Дальше я еду по краю арабской деревни. Эта – из самых мирных, но отцы города, чтобы вывести ее жителей из чрезмерно расслабленного состояния, некоторое время назад привязались к здешней мечети, сочтя, что она нарушает какой-то древний местный закон. Мечеть было постановлено снести, аборигены ожидаемо взбодрились, но в результате сошлись на компромиссе: она осталась на месте, но с купола ободрали все золото – так она и торчит из-за забора обидной серой полусферой. Дальше, проехав под мостом скоростного шоссе, я выезжаю к огромному и, кажется, никогда не используемому стадиону. Потом – мудреная система светофоров, на которой в общей сложности можно потерять минут десять, а то и больше. После чего, наконец, вырываюсь из города: велодорожка приводит к Иерусалимскому библейскому зоопарку и там иссякает, но она уже, по сути, и не нужна – остается проехаться по его исполинской парковке, уворачиваясь от редких машин, – и вот, наконец, последний автомобильный круг, знаменующий городскую черту. Тут можно, воспользовавшись велосипедным тоннелем, проехать под горой и встать на одну из двух трасс, ведущих через Иудейские горы к Эштаолю и Бет-Шемешу, но я больше люблю другую, грунтовую дорогу, прихотливо вьющуюся вдоль заброшенной железнодорожной линии. Она, конечно, значительно медленнее, после дождей она вся в лужах, там есть трудные, полностью каменные участки, в двух местах она пересекает реку, которую нужно переходить вброд, – но при этом она полностью безлюдна и чрезвычайно живописна.

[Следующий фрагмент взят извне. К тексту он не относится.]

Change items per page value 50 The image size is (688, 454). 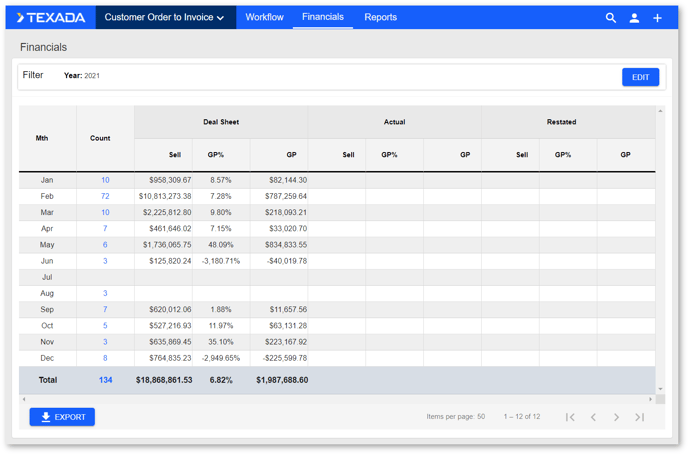point(480,417)
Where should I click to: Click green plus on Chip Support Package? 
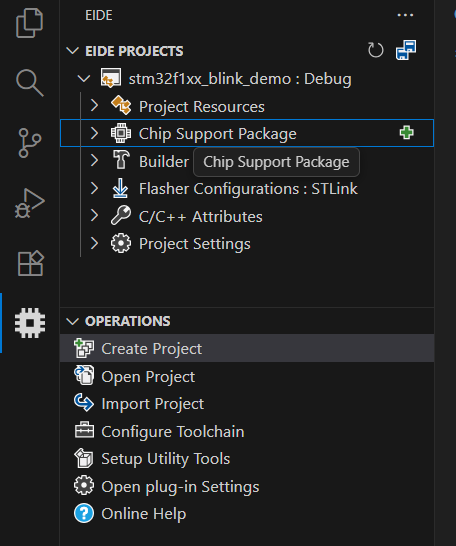406,133
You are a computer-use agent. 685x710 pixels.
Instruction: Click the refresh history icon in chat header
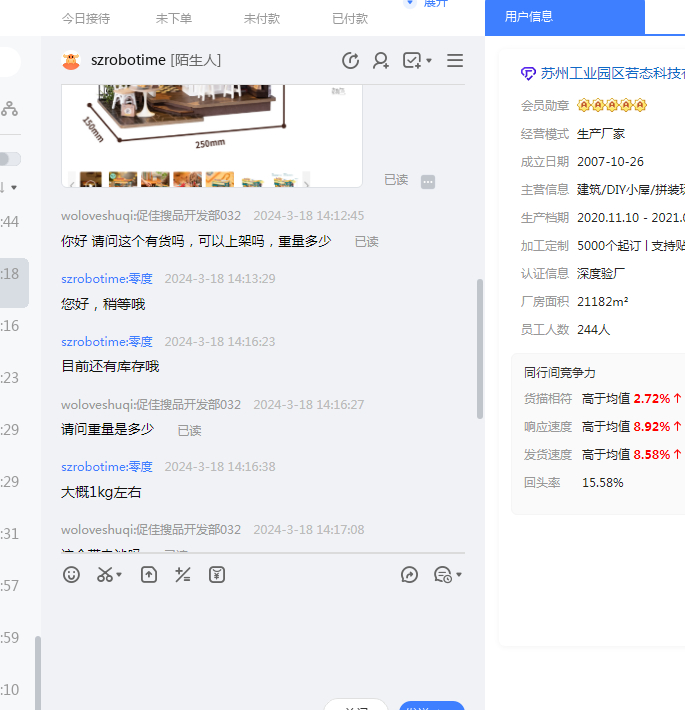[x=350, y=61]
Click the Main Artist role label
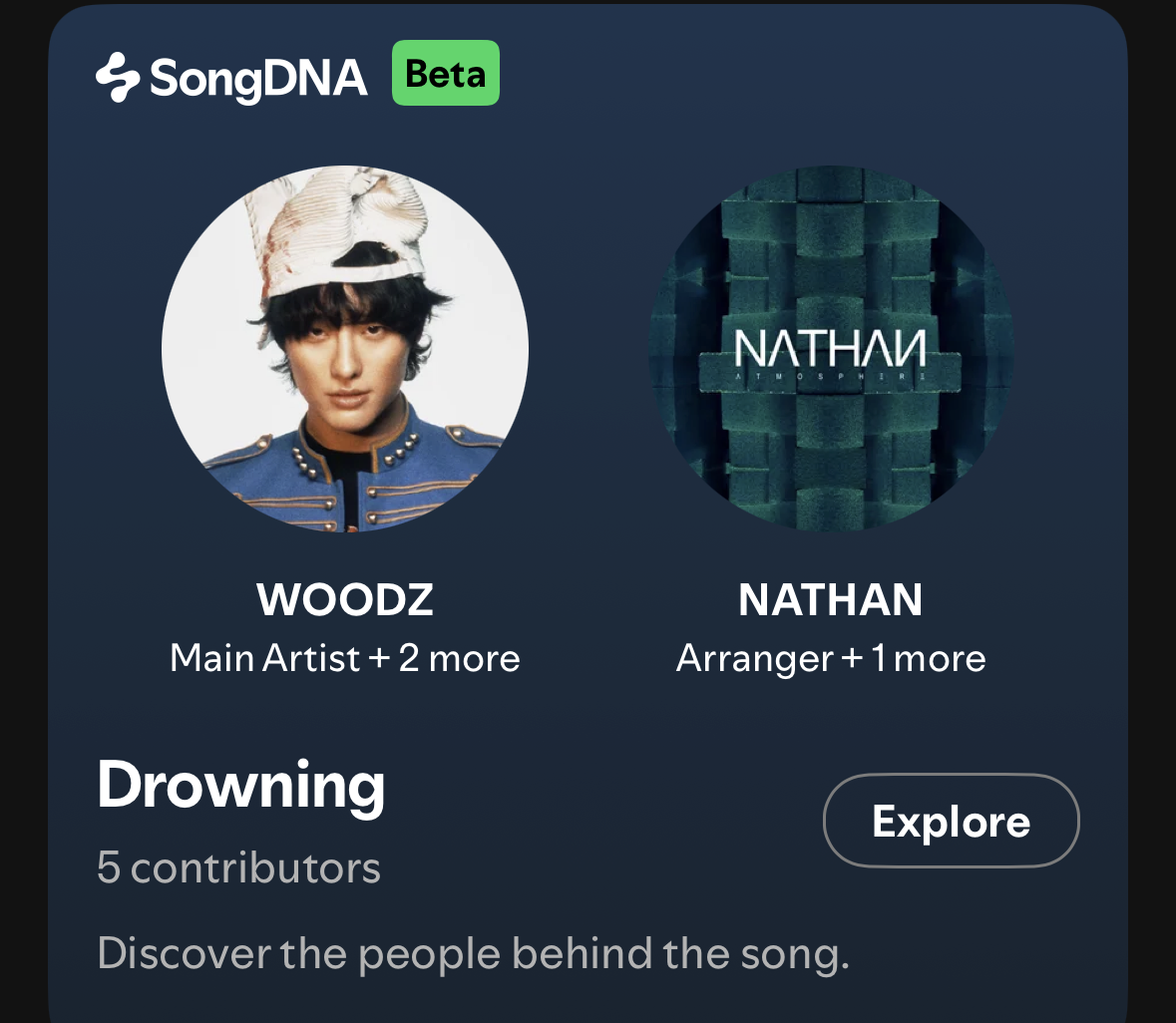 pos(264,659)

Почти каждый раз, бывая тут, я встречаю разных зверей. Регулярно дорогу перебегают шакалы, которые почти не боятся людей: отойдя на двадцать-тридцать метров, зверь непременно оглянется и будет внимательно наблюдать. Ближе к реке держатся небольшие местные (вернее, завезенные) олени с рыжеватой шерстью и белым крупом. Часто попадаются нелетающие курочки или куропатки: забавные птицы размером с годовалого тетерева, разбегающиеся при виде велосипедиста. Один раз, проезжая вдоль непересыхающей реки Сорек, я спугнул огромного кабана-секача, который, хрустя подлеском, пересек мой путь и скрылся в непролазных зарослях карликового дуба. Из заведомо водящихся здесь зверей я никогда не встречал гиену и дикобраза, хотя следы последних в виде сброшенных игл попадаются в изобилии. Как правило, если я замечаю иголку, лежащую на земле, я останавливаюсь и кладу ее в велосипедную сумку, а дома ставлю в вазу: не то чтобы я думал, что по прошествии лет у меня соберется полный дикобраз, но что-то в этом занятии есть.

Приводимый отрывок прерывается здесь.